%%

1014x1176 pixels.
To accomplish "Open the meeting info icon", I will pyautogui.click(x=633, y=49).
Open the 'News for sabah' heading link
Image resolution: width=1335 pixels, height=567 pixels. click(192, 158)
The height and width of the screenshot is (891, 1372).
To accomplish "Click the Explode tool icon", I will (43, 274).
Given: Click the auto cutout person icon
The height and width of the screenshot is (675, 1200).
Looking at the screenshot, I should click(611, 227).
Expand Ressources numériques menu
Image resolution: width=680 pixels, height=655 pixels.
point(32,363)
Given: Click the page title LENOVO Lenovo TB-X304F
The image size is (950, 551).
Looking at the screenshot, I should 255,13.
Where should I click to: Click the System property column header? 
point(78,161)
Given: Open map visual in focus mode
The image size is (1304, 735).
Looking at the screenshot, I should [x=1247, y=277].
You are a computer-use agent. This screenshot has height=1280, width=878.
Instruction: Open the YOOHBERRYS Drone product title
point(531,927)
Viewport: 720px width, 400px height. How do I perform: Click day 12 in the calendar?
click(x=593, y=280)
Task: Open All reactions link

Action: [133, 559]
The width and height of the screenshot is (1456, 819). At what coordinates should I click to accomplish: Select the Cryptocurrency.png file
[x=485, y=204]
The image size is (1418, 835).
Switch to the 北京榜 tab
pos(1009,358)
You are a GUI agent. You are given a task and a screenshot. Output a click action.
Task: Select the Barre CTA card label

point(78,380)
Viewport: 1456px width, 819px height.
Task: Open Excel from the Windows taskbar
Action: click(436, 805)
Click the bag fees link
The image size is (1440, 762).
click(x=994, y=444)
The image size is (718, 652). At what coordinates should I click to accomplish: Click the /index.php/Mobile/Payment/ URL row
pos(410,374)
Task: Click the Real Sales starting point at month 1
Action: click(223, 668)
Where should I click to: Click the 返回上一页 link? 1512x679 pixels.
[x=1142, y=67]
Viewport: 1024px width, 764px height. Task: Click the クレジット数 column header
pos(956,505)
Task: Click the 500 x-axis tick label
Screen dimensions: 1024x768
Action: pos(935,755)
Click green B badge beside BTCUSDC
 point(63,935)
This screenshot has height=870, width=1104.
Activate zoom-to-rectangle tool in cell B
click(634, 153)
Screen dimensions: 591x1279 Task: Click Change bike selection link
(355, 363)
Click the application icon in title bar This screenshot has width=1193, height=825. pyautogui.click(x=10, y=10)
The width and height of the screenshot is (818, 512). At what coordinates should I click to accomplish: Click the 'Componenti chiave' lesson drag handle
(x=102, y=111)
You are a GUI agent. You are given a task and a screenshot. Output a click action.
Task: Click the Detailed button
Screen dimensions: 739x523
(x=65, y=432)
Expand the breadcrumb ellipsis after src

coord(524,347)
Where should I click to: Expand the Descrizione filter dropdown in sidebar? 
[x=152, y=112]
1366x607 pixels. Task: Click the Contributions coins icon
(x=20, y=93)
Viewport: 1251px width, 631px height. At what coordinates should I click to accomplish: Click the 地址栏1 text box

%%

→ **TUGAS YANG DIKERJAKAN**:
Salin ulang semua baris mulai dari awal catatan sampai dengan baris yang memuat "point(531,927)", dengan mengganti "Given" menjadi "Instruction" tanpa mengubah bagian lainnya.

→ **PENYELESAIAN TUGAS**:
1014x1176 pixels.
To accomplish "Open the meeting info icon", I will pyautogui.click(x=633, y=49).
Open the 'News for sabah' heading link
Image resolution: width=1335 pixels, height=567 pixels. click(192, 158)
The height and width of the screenshot is (891, 1372).
To accomplish "Click the Explode tool icon", I will (43, 274).
Instruction: Click the auto cutout person icon
The height and width of the screenshot is (675, 1200).
Looking at the screenshot, I should click(611, 227).
Expand Ressources numériques menu
Image resolution: width=680 pixels, height=655 pixels.
point(32,363)
Instruction: Click the page title LENOVO Lenovo TB-X304F
The image size is (950, 551).
Looking at the screenshot, I should 255,13.
Where should I click to: Click the System property column header? 
point(78,161)
Instruction: Open map visual in focus mode
The image size is (1304, 735).
Looking at the screenshot, I should [x=1247, y=277].
You are a computer-use agent. This screenshot has height=1280, width=878.
Instruction: Open the YOOHBERRYS Drone product title
point(531,927)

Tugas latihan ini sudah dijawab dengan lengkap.